Define the model:

model_str <- "
  model {
    # Define the priors
    #lambda ~ dgamma(1, 1)                  # average number of new arrivals
    #rho ~ dbeta(1, 1)                      # detection probability
    #delta ~ dbeta(1, 1)                    # survival probability
  
    # Initialize the model for k = 1
    m[1] ~ dpois(lambda)                    # number of new arrivals
    n[1] <- m[1]                            # abundance
    y[1] ~ dbin(rho, n[1])                  # number of observed individuals
  
    # Define the model for k > 1
    for (k in 2:K) {
        z[k - 1] ~ dbin(delta, n[k - 1])
        m[k] ~ dpois(lambda)
        n[k] <- m[k] + z[k - 1]
        y[k] ~ dbin(rho, n[k])
    }
  }
"
model_conn <- textConnection(model_str)

Run JAGS and obtain samples:

library(rjags)

# Libraries for plotting
library(dplyr)
library(tidyr)
library(lazyeval)
library(ggplot2)

# Define data
K <- 10
n_iter <- 10000
lambda <- 10                 # rate of new arrivals
delta <- 0.5                 # survival probability
rho <- 0.8                   # detection probability
y <- c(10, 11, 7, 15, 13, 17, 13, 13, 18, 15)

# Initialize values
m0 <- y

# Run JAGS
model <- jags.model(model_conn,
                    data = list('y' = y, 'K' = K, 'lambda' = lambda,
                                'delta' = delta, 'rho' = rho),
                    inits = list('m' = m0), # 'z' = z0
                    n.chains = 1,
                    n.adapt = 0)
t <- system.time(
  samples <- coda.samples(model, c('n', 'm', 'z'), n.iter = n_iter, thin = 20)
)

Plot the cumulative mean vs iteration for each variable n, m and z at each time step k:

# Turn mcmc object into a dataframe
t_vec <- cumsum(rep(t[3] / nrow(samples[[1]]), nrow(samples[[1]])))
samples_df <- data.frame(samples[[1]], iter = 1:nrow(samples[[1]]), time = t_vec)
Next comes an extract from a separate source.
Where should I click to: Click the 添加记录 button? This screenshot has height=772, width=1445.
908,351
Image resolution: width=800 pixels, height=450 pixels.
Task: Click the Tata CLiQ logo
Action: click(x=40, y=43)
# Remove periods from column names
colnames(samples_df) <- gsub('\\.', '', colnames(samples_df))

# Preprocess the data frame for ggplot
samples_df <- samples_df %>%
  gather(var_k, value, -iter, -time) %>%
  separate(var_k, into = c('var', 'k'), sep = 1) %>%
  group_by(var, k) %>%
  mutate(cum_mean = cumsum(value) / iter)
samples_df$k <- factor(samples_df$k, levels = 1:K)

# Plot each variable
for (var in c('n', 'm', 'z')) {
  samples_var <- samples_df %>%
    filter_(interp(~ var == v, v = var))
  plt <- ggplot(samples_var, aes(iter, cum_mean, colour = k)) +
    geom_line() +
    theme_bw() +
    ggtitle(paste('Mean vs iteration of', var))
  print(plt)
}

Discard samples from iteration \(\leq\) 100:

samples_df_new <- samples_df %>% filter(iter > 100) %>%
  mutate(cum_mean = cumsum(value) / (iter - 100))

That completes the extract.